In her dissent, Justice Sotamayor wrote:
“Today is a sad day in American constitutional law and in the lives of LGBT people. The Supreme Court of the United States declares that a particular kind of business, though open to the public, has a constitutional right to refuse to serve members of a protected class.”
I agree with her statement and the characterization of this decision as marking a sad day. This sets a very bad precedent for LGBTQ individuals and their families as well as for others in this nation who face bigotry and persecution.
This nation has taken some very important steps for equality and respect for LGBTQ individuals and families, and polls show that the majority of Americans support these steps. But increasingly we read of state legislatures which attempt to hinder this progress and this decision gives fuel to those who seek to roll back the protection that our current laws provide.
In addition, the ruling begins a slippery slope as it seems to set a precedent that would provide legitimacy for a business to discriminate against anyone on religious grounds. For example, can a restaurant or hotel now refuse to extend service to a same-sex couple? Are bi-racial couples and families in danger of being excluded? Can the owner of a business refuse to serve a Muslim or Jewish or Asian-American individual or a person of color? While some may argue that the ruling is very limited in its scope, it does open the door for further exclusion.
There are two other factors in this case which disturb me. First, from what I have read, the woman who brought the case against the law in the state of Colorado had not yet set up her business and had not been approached by a same-sex couple. She wanted to prevent such couples from coming to her for her services.
It is particularly sad that this is the case since it reflects the reality that it is much easier to treat someone as unequal and not deserving of your respect if you have not met them face to face.

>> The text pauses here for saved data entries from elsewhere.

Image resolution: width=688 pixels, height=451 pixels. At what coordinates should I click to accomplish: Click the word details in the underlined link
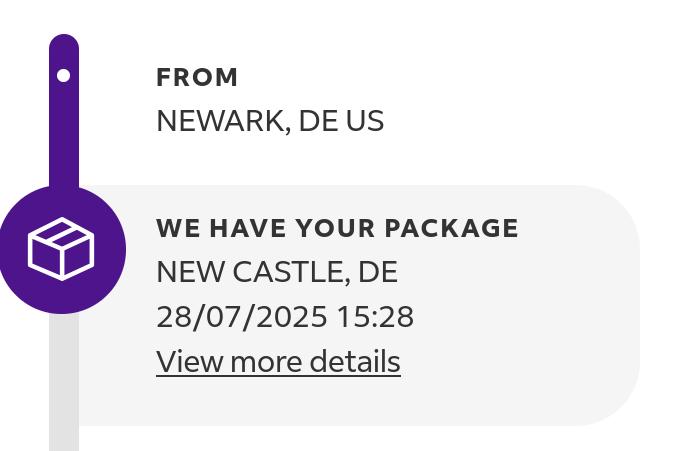[359, 362]
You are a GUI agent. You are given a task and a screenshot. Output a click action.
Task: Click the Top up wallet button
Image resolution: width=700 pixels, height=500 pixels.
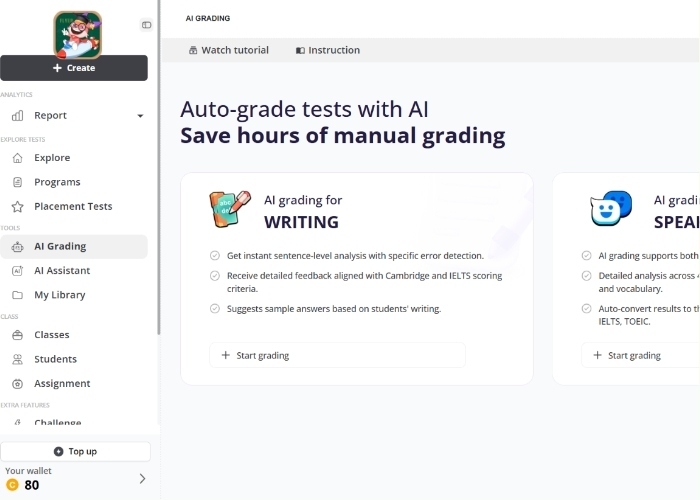75,451
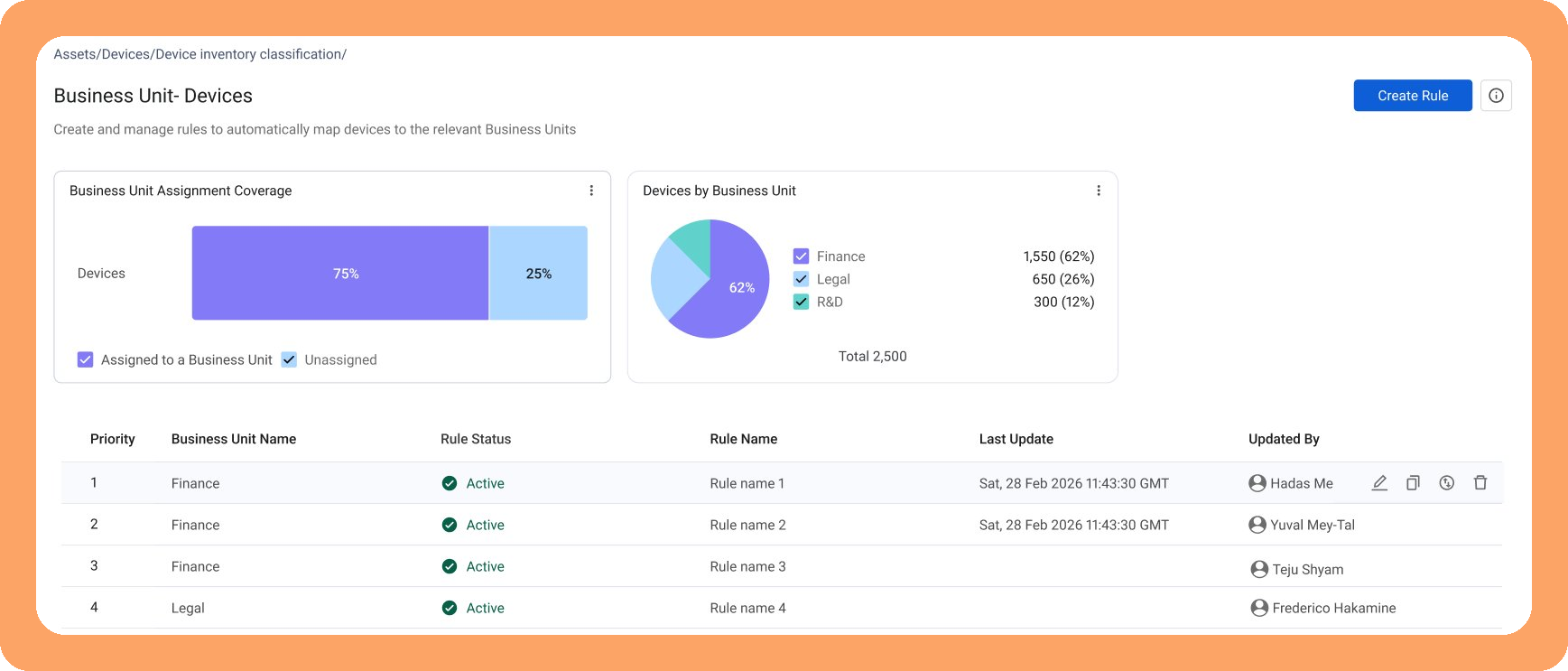The height and width of the screenshot is (671, 1568).
Task: Disable the R&D legend checkbox
Action: (x=801, y=302)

For many of us — and I include myself — our thoughts about homosexuality in general and same-sex marriage have evolved over the years. For me, the critical factor in this evolution was the fact that I began to talk with LGBTQ individuals and couples face to face. In doing so, I learned not only of the challenges they face but of the beauty of their lives and their relationships, seeing the same qualities that I respect in any individual and family. I began to realize that these qualities supersede any issue of sexual orientation or gender identity.
But you need to open yourself up to seeing the common humanity. If one closes one’s eyes and just thinks of individuals as “the other”, it is easier to discriminate against them.
And finally, there is the “religious” issue.
Any religious group or denomination has the right to its teachings on any issue and while I would disagree, it is completely within the right of a religious community to exclude LGBTQ individuals or families.
But, by making this decision, the Supreme Court has given people another reason in this country to see “religion” as promoting exclusion, lack of respect and compassion. This is so sad as there are so many approaches to religion in the nation and the world which at least attempt to model themselves according to Micah’s principles of justice, goodness and humility. None of us is perfect and no approach to religion is perfect but the idea that religion can be seen as providing justification for exclusion of others is a terribly sad result of this ruling.
As we see the situation faced by the LGBTQ members of our communities growing more tenuous and threatening, we need to raise our voices not only in support of these individuals and their families but in the firm conviction that religious voices can, in fact, be voices of humility, goodness, compassion and justice.